The NCERT has received inputs from 27 states in the form of 608 position papers from each of their State Focus Groups. These will feed into the NCF, according to the official. “At least 3,000 mobile App-based surveys each are being conducted by each state and UT of grassroots-level stakeholders such as teachers, anganwadi workers, local communities and trades persons. Approximately 8,391 surveyors were appointed by states and UTs for this. NCERT has already received survey reports of 1.3 lakh stakeholders so far,” the official said. In class 12 political science textbook, pages on the topic ‘Gujarat Riots’ will be excluded from the chapter titled ‘Recent Developments in Indian Politics’.
The mention of the National Human Rights Commission report on the 2002 violence and the “raj dharma” remark by the then prime minister Atal Bihari Vajpayee have been dropped from the textbook. Also, chapters on Mughal courts in a history textbook, a poem on the Dalit movement and a chapter on the Cold War, are among the exclusions from the political science textbook.
In Class 10, the excluded chapters included verses of poet Faiz Ahmed Faiz in the ‘Religion, Communalism and Politics – Communalism, Secular State’ section of the textbook ‘Democratic Politics II’. Also, chapters titled ‘Democracy and Diversity’, ‘Popular Struggle and movements’ and ‘Challenges to Democracy’ have been dropped.
“States and UTs were also requested to conduct District-Level Consultations of Educationists and related experts. NCERT has received 1,502 consultation reports from states and UTs in this regard. NCERT is itself also directly conducting consultation meetings at district level in several states and UTs, the official said. “All ministries of the government of India have been requested to give their inputs too. NCERT has already conducted two rounds of workshops with some ministries and started receiving inputs,” the official said.
The official further explained that about 25 National Focus Groups have been formed by the NCERT, each with almost 8-10 members, for giving inputs in the form of position papers on similar themes as those being given by states and UTs. “Therefore, these 25 papers will also be part of the total 608 position papers that will be examined for development of NCF.
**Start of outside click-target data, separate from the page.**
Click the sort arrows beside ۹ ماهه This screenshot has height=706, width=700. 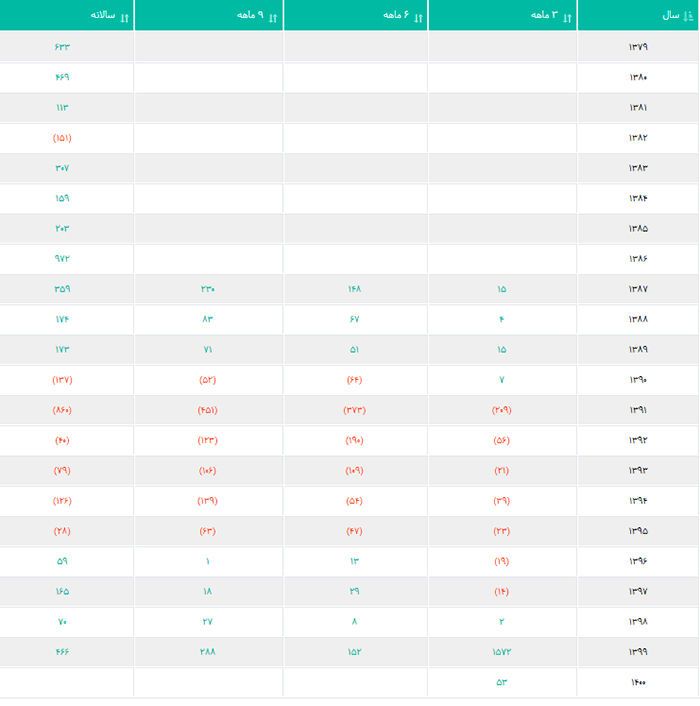point(273,16)
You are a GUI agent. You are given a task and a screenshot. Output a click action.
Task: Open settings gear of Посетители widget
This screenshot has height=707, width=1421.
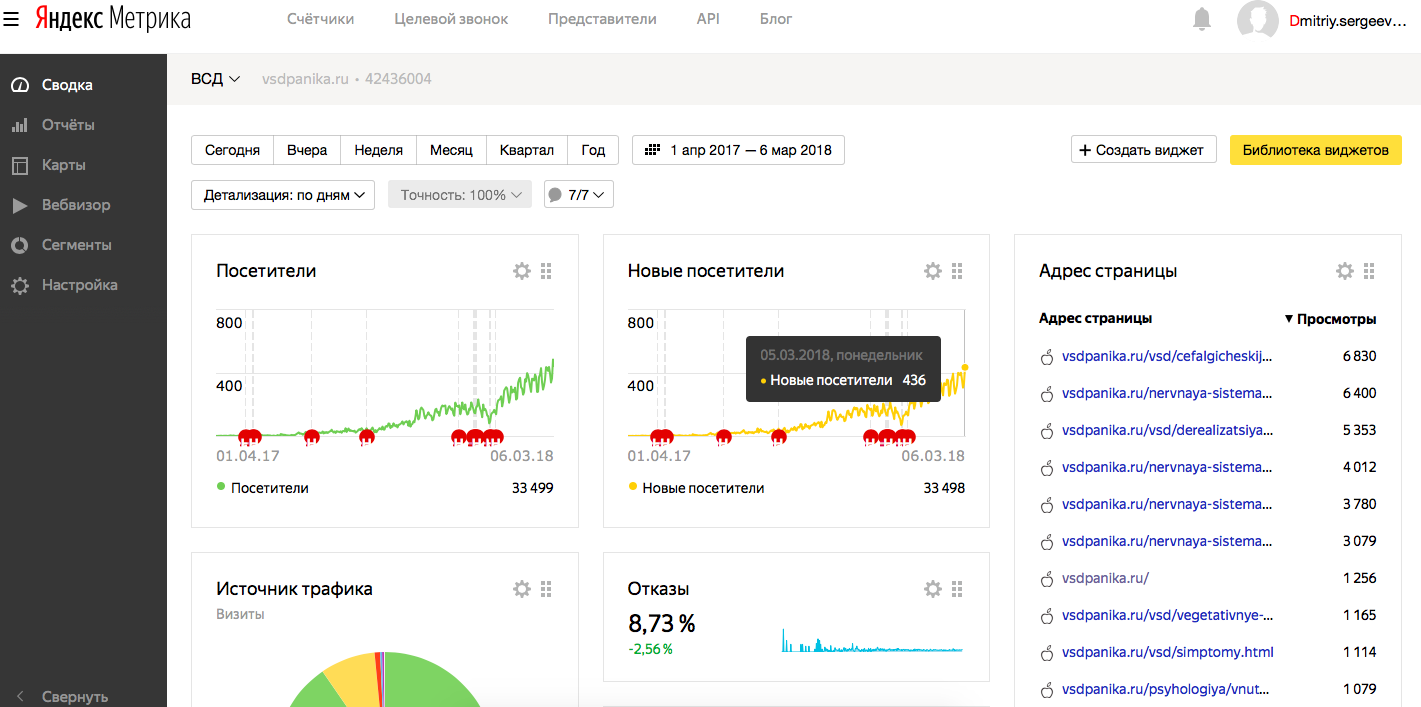point(521,271)
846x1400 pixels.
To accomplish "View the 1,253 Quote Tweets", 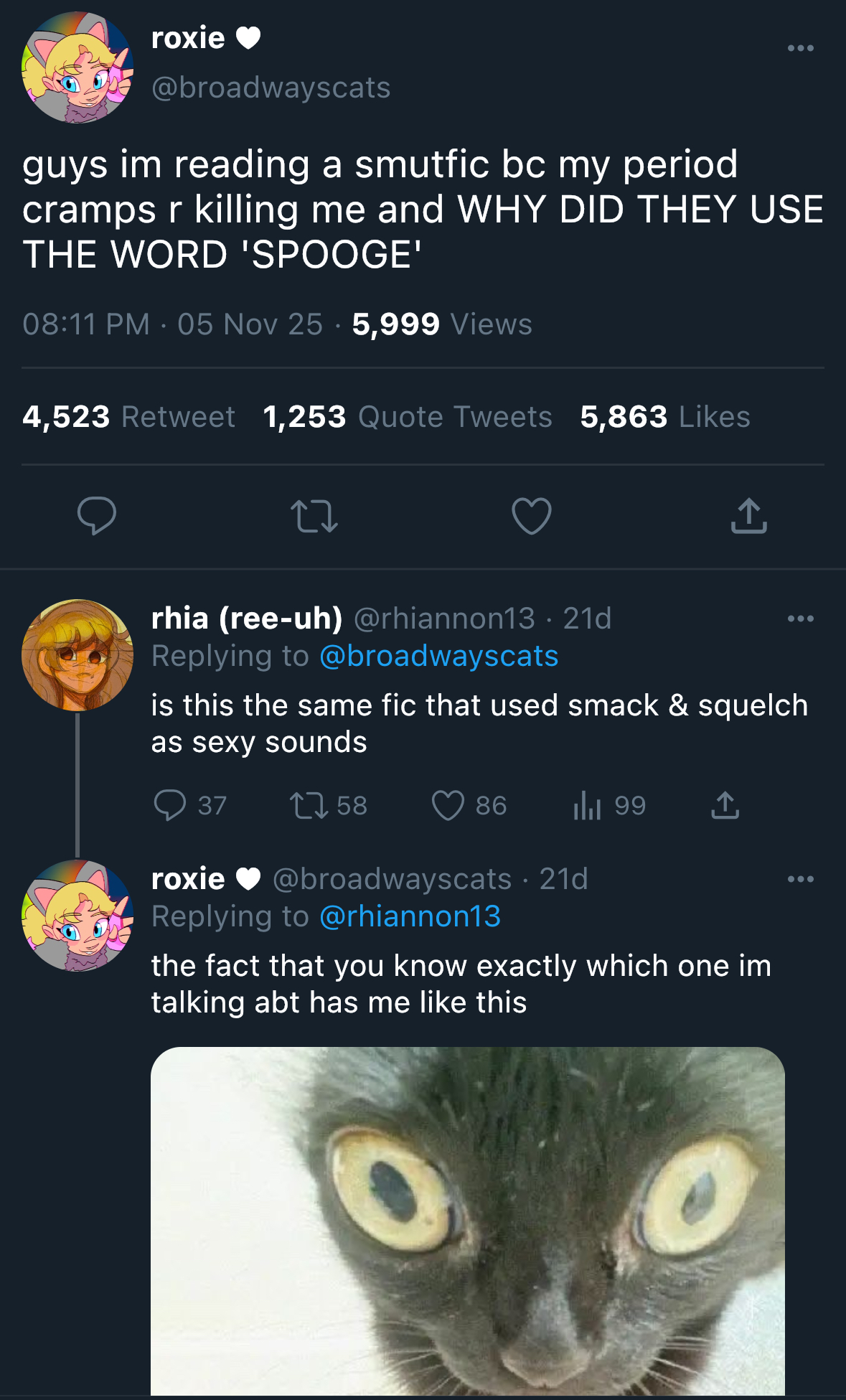I will click(x=408, y=417).
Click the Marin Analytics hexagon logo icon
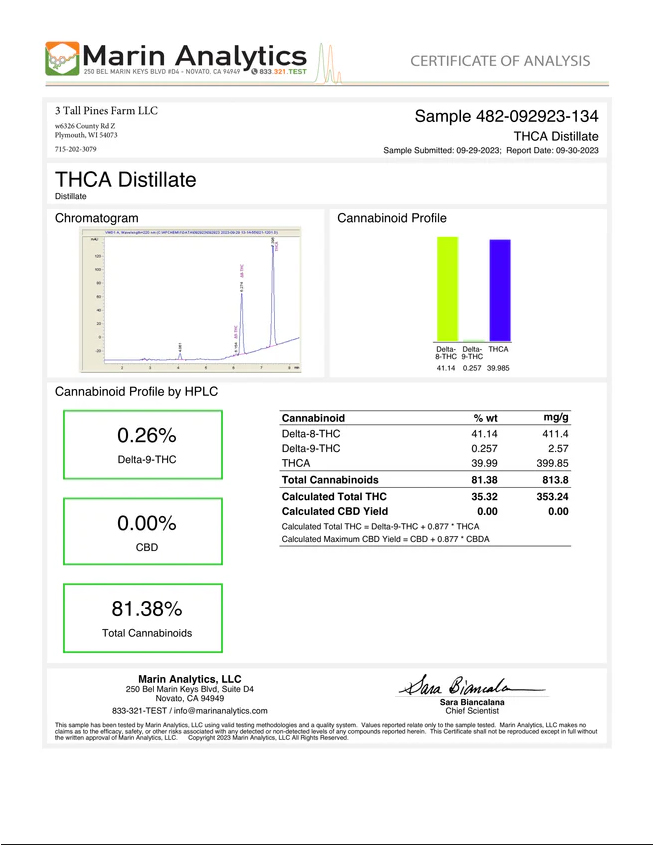 coord(64,61)
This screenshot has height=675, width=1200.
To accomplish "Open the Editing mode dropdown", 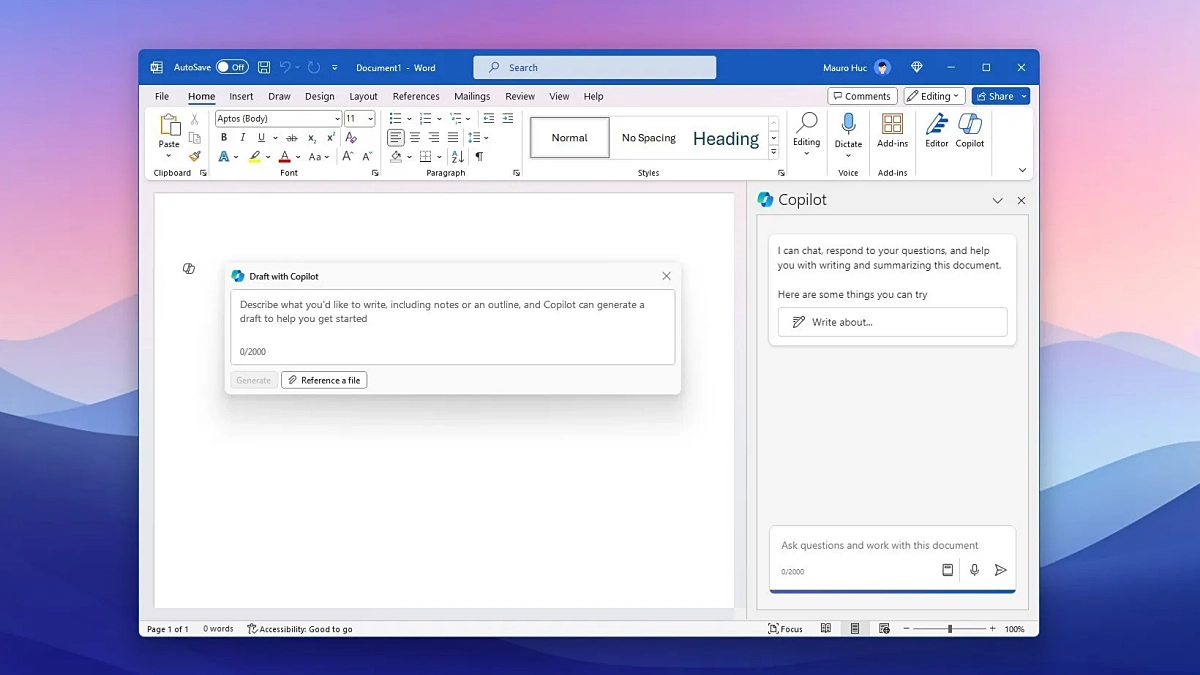I will tap(933, 96).
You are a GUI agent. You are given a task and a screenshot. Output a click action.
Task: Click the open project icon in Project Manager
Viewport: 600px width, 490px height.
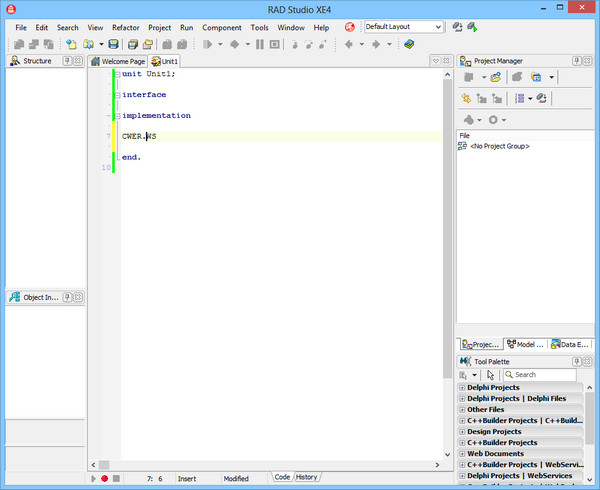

This entire process is paperless and a special portal has been designed by the NCERT to receive these detailed inputs from all parts of the country, and from all categories of stakeholders, the official said. “National Curriculum is being developed with a 360-degree decentralised consultation process right from villages/city-level to districts to states and Union ministries. Technology is being leveraged to make the consultation process wider. States and UTs are playing a major role in the curriculum development process, making it an example of cooperative federalism,” he said. The NCF has been revised four times so far – in 1975, 1988, 2000 and 2005. The new revision will be the fifth of the framework.